**Provided data**
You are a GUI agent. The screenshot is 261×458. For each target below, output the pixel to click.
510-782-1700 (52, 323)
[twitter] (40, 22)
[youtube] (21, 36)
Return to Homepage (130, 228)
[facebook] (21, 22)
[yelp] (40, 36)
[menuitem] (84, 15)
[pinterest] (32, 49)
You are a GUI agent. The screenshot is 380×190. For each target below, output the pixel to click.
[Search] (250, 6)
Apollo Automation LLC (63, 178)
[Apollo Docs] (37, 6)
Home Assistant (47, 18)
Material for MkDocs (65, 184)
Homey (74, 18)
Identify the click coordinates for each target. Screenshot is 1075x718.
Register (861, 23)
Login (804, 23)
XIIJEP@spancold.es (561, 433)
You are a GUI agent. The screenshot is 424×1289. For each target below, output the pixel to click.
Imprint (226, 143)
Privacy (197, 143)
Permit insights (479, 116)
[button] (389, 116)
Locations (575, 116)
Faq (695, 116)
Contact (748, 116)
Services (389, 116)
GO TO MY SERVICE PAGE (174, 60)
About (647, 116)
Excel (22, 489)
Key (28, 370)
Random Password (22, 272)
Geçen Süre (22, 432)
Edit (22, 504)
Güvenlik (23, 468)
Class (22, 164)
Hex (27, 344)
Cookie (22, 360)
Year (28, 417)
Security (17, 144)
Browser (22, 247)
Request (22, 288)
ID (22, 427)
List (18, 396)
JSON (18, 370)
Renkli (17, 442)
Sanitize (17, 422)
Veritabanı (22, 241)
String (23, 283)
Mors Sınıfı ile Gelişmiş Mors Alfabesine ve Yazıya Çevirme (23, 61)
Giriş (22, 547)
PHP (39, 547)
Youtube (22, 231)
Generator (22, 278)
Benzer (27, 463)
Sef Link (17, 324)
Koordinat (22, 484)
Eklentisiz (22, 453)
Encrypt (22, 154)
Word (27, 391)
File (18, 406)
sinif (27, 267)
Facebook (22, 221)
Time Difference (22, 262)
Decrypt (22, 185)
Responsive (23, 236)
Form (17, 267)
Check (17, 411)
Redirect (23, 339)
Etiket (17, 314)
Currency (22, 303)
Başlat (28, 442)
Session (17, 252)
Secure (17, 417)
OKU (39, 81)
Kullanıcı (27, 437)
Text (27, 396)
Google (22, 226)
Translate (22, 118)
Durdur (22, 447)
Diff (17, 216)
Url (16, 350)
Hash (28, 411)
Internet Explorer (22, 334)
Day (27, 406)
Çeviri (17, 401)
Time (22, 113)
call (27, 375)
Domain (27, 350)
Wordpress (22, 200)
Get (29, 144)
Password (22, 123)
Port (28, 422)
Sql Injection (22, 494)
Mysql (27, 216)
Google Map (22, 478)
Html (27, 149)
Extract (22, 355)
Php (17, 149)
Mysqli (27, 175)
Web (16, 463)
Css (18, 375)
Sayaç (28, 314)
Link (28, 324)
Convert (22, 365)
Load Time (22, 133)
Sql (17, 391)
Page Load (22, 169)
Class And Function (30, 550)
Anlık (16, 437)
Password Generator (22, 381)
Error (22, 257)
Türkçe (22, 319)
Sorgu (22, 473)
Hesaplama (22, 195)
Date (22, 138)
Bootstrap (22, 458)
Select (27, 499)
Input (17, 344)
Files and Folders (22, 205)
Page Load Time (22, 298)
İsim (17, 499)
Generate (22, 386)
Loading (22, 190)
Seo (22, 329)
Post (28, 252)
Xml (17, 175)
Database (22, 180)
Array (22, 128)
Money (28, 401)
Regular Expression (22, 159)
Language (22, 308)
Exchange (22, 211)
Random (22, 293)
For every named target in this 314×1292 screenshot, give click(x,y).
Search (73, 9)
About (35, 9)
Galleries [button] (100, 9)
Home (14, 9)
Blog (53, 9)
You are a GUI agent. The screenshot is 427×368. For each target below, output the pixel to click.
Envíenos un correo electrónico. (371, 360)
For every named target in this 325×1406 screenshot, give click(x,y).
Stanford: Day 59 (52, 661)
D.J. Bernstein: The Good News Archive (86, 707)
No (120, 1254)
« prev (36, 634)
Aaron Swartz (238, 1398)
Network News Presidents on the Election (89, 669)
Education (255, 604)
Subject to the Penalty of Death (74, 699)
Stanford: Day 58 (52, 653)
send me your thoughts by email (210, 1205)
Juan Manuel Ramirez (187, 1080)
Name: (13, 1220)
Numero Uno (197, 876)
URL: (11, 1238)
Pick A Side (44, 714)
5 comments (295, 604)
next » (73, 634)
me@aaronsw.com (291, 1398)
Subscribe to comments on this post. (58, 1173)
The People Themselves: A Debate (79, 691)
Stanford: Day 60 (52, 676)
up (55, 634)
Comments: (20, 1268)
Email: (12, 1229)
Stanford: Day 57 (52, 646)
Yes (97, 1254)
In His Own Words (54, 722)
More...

**Instruction**
Render the records above as a JSON list of strings, one string per line, leaving out blank lines.

**Finished exercise**
[
  "You are a GUI agent. The screenshot is 261×458. For each target below, output the pixel to click.",
  "510-782-1700 (52, 323)",
  "[twitter] (40, 22)",
  "[youtube] (21, 36)",
  "Return to Homepage (130, 228)",
  "[facebook] (21, 22)",
  "[yelp] (40, 36)",
  "[menuitem] (84, 15)",
  "[pinterest] (32, 49)",
  "You are a GUI agent. The screenshot is 380×190. For each target below, output the pixel to click.",
  "[Search] (250, 6)",
  "Apollo Automation LLC (63, 178)",
  "[Apollo Docs] (37, 6)",
  "Home Assistant (47, 18)",
  "Material for MkDocs (65, 184)",
  "Homey (74, 18)",
  "Identify the click coordinates for each target. Screenshot is 1075x718.",
  "Register (861, 23)",
  "Login (804, 23)",
  "XIIJEP@spancold.es (561, 433)",
  "You are a GUI agent. The screenshot is 424×1289. For each target below, output the pixel to click.",
  "Imprint (226, 143)",
  "Privacy (197, 143)",
  "Permit insights (479, 116)",
  "[button] (389, 116)",
  "Locations (575, 116)",
  "Faq (695, 116)",
  "Contact (748, 116)",
  "Services (389, 116)",
  "GO TO MY SERVICE PAGE (174, 60)",
  "About (647, 116)",
  "Excel (22, 489)",
  "Key (28, 370)",
  "Random Password (22, 272)",
  "Geçen Süre (22, 432)",
  "Edit (22, 504)",
  "Güvenlik (23, 468)",
  "Class (22, 164)",
  "Hex (27, 344)",
  "Cookie (22, 360)",
  "Year (28, 417)",
  "Security (17, 144)",
  "Browser (22, 247)",
  "Request (22, 288)",
  "ID (22, 427)",
  "List (18, 396)",
  "JSON (18, 370)",
  "Renkli (17, 442)",
  "Sanitize (17, 422)",
  "Veritabanı (22, 241)",
  "String (23, 283)",
  "Mors Sınıfı ile Gelişmiş Mors Alfabesine ve Yazıya Çevirme (23, 61)",
  "Giriş (22, 547)",
  "PHP (39, 547)",
  "Youtube (22, 231)",
  "Generator (22, 278)",
  "Benzer (27, 463)",
  "Sef Link (17, 324)",
  "Koordinat (22, 484)",
  "Eklentisiz (22, 453)",
  "Encrypt (22, 154)",
  "Word (27, 391)",
  "File (18, 406)",
  "sinif (27, 267)",
  "Facebook (22, 221)",
  "Time Difference (22, 262)",
  "Decrypt (22, 185)",
  "Responsive (23, 236)",
  "Form (17, 267)",
  "Check (17, 411)",
  "Redirect (23, 339)",
  "Etiket (17, 314)",
  "Currency (22, 303)",
  "Başlat (28, 442)",
  "Session (17, 252)",
  "Secure (17, 417)",
  "OKU (39, 81)",
  "Kullanıcı (27, 437)",
  "Text (27, 396)",
  "Google (22, 226)",
  "Translate (22, 118)",
  "Durdur (22, 447)",
  "Diff (17, 216)",
  "Url (16, 350)",
  "Hash (28, 411)",
  "Internet Explorer (22, 334)",
  "Day (27, 406)",
  "Çeviri (17, 401)",
  "Time (22, 113)",
  "call (27, 375)",
  "Domain (27, 350)",
  "Wordpress (22, 200)",
  "Get (29, 144)",
  "Password (22, 123)",
  "Port (28, 422)",
  "Sql Injection (22, 494)",
  "Mysql (27, 216)",
  "Google Map (22, 478)",
  "Html (27, 149)",
  "Extract (22, 355)",
  "Php (17, 149)",
  "Mysqli (27, 175)",
  "Web (16, 463)",
  "Css (18, 375)",
  "Sayaç (28, 314)",
  "Link (28, 324)",
  "Convert (22, 365)",
  "Load Time (22, 133)",
  "Sql (17, 391)",
  "Page Load (22, 169)",
  "Class And Function (30, 550)",
  "Anlık (16, 437)",
  "Password Generator (22, 381)",
  "Error (22, 257)",
  "Türkçe (22, 319)",
  "Sorgu (22, 473)",
  "Hesaplama (22, 195)",
  "Date (22, 138)",
  "Bootstrap (22, 458)",
  "Select (27, 499)",
  "Input (17, 344)",
  "Files and Folders (22, 205)",
  "Page Load Time (22, 298)",
  "İsim (17, 499)",
  "Generate (22, 386)",
  "Loading (22, 190)",
  "Seo (22, 329)",
  "Post (28, 252)",
  "Xml (17, 175)",
  "Database (22, 180)",
  "Array (22, 128)",
  "Money (28, 401)",
  "Regular Expression (22, 159)",
  "Language (22, 308)",
  "Exchange (22, 211)",
  "Random (22, 293)",
  "For every named target in this 314×1292 screenshot, give click(x,y).",
  "Search (73, 9)",
  "About (35, 9)",
  "Galleries [button] (100, 9)",
  "Home (14, 9)",
  "Blog (53, 9)",
  "You are a GUI agent. The screenshot is 427×368. For each target below, output the pixel to click.",
  "Envíenos un correo electrónico. (371, 360)",
  "For every named target in this 325×1406 screenshot, give click(x,y).",
  "Stanford: Day 59 (52, 661)",
  "D.J. Bernstein: The Good News Archive (86, 707)",
  "No (120, 1254)",
  "« prev (36, 634)",
  "Aaron Swartz (238, 1398)",
  "Network News Presidents on the Election (89, 669)",
  "Education (255, 604)",
  "Subject to the Penalty of Death (74, 699)",
  "Stanford: Day 58 (52, 653)",
  "send me your thoughts by email (210, 1205)",
  "Juan Manuel Ramirez (187, 1080)",
  "Name: (13, 1220)",
  "Numero Uno (197, 876)",
  "URL: (11, 1238)",
  "Pick A Side (44, 714)",
  "5 comments (295, 604)",
  "next » (73, 634)",
  "me@aaronsw.com (291, 1398)",
  "Subscribe to comments on this post. (58, 1173)",
  "The People Themselves: A Debate (79, 691)",
  "Stanford: Day 60 (52, 676)",
  "up (55, 634)",
  "Comments: (20, 1268)",
  "Email: (12, 1229)",
  "Stanford: Day 57 (52, 646)",
  "Yes (97, 1254)",
  "In His Own Words (54, 722)",
  "More..."
]